Work order -
Look through the entries below and extract exactly the lines from the one containing "Viewport: 1456px width, 819px height." through the one containing "You are a computer-use agent. The image size is (1400, 840).", ends included.
┌─ Records provided
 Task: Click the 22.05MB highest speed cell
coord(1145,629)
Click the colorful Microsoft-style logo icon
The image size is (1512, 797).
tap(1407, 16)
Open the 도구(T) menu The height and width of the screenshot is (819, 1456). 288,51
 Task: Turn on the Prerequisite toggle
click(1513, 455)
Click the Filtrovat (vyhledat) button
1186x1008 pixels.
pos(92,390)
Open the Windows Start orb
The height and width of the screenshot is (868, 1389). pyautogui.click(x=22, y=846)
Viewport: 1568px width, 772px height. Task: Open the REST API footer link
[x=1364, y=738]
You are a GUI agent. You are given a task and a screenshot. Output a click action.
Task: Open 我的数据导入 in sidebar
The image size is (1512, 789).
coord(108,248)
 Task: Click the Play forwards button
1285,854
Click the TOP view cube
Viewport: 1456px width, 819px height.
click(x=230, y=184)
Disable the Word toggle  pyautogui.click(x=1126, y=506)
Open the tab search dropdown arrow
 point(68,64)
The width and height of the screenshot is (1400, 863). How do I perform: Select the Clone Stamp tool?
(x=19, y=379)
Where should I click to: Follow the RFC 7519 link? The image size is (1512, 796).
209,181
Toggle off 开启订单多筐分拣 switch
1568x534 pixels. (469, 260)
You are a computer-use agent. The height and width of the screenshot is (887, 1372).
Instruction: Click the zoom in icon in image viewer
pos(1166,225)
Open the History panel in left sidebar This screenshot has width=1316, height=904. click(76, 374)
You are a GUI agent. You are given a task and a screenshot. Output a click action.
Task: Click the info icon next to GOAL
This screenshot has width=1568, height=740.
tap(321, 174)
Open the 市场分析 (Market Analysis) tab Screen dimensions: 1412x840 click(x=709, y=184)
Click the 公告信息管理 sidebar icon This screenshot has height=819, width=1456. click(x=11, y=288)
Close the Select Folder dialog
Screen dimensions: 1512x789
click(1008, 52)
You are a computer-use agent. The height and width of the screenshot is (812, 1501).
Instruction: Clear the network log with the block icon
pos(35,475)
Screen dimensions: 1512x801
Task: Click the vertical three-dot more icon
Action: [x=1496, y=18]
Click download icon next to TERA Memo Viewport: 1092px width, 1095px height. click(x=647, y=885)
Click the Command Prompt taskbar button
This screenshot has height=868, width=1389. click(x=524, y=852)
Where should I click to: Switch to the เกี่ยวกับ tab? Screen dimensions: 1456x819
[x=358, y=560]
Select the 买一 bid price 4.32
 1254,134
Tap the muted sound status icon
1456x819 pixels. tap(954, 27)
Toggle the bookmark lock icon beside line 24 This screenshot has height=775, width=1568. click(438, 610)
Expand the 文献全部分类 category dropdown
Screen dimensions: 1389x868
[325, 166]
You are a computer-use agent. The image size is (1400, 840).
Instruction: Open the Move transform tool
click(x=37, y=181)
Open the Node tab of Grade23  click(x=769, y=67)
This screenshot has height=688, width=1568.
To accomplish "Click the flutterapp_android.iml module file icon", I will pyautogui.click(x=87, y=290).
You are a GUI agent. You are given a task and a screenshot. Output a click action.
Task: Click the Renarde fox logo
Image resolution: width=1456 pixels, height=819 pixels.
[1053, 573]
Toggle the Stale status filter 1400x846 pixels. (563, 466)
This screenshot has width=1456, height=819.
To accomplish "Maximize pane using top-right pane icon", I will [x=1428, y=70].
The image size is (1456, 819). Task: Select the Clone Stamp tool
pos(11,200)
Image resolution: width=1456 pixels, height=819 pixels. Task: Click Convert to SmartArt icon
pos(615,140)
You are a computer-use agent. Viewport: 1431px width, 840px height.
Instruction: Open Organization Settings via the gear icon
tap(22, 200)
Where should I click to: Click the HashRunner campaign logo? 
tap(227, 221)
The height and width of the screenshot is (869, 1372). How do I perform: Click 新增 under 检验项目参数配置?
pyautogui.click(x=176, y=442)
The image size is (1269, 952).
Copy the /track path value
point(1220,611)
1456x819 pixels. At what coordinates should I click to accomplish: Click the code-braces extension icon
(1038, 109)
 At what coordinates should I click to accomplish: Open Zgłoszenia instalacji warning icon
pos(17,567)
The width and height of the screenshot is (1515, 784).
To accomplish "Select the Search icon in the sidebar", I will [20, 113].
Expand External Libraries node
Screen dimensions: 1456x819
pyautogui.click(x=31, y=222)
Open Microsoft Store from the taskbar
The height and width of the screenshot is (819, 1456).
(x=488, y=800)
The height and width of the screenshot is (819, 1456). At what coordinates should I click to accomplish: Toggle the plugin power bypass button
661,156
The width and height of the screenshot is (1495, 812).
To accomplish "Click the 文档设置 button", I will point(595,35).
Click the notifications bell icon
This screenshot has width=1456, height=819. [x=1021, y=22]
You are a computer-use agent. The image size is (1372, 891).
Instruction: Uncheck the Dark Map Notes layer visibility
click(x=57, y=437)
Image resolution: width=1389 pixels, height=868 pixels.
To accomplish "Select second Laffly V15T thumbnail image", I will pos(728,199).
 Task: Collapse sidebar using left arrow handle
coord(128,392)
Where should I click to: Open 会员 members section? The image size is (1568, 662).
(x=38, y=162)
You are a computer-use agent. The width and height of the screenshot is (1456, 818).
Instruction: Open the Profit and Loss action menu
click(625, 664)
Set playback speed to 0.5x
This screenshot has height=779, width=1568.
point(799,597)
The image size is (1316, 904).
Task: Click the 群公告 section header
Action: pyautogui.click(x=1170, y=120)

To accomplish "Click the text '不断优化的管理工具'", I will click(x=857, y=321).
└─
Task answer -
Viewport: 1456px width, 819px height.
click(x=230, y=184)
Disable the Word toggle  pyautogui.click(x=1126, y=506)
Open the tab search dropdown arrow
 point(68,64)
The width and height of the screenshot is (1400, 863). How do I perform: Select the Clone Stamp tool?
(x=19, y=379)
Where should I click to: Follow the RFC 7519 link? The image size is (1512, 796).
209,181
Toggle off 开启订单多筐分拣 switch
1568x534 pixels. (469, 260)
You are a computer-use agent. The height and width of the screenshot is (887, 1372).
Instruction: Click the zoom in icon in image viewer
pos(1166,225)
Open the History panel in left sidebar This screenshot has width=1316, height=904. click(76, 374)
You are a GUI agent. You are given a task and a screenshot. Output a click action.
Task: Click the info icon next to GOAL
This screenshot has width=1568, height=740.
tap(321, 174)
Open the 市场分析 (Market Analysis) tab Screen dimensions: 1412x840 click(x=709, y=184)
Click the 公告信息管理 sidebar icon This screenshot has height=819, width=1456. click(x=11, y=288)
Close the Select Folder dialog
Screen dimensions: 1512x789
click(1008, 52)
You are a computer-use agent. The height and width of the screenshot is (812, 1501).
Instruction: Clear the network log with the block icon
pos(35,475)
Screen dimensions: 1512x801
Task: Click the vertical three-dot more icon
Action: [x=1496, y=18]
Click download icon next to TERA Memo Viewport: 1092px width, 1095px height. click(x=647, y=885)
Click the Command Prompt taskbar button
This screenshot has height=868, width=1389. click(x=524, y=852)
Where should I click to: Switch to the เกี่ยวกับ tab? Screen dimensions: 1456x819
[x=358, y=560]
Select the 买一 bid price 4.32
 1254,134
Tap the muted sound status icon
1456x819 pixels. tap(954, 27)
Toggle the bookmark lock icon beside line 24 This screenshot has height=775, width=1568. click(438, 610)
Expand the 文献全部分类 category dropdown
Screen dimensions: 1389x868
[325, 166]
You are a computer-use agent. The image size is (1400, 840).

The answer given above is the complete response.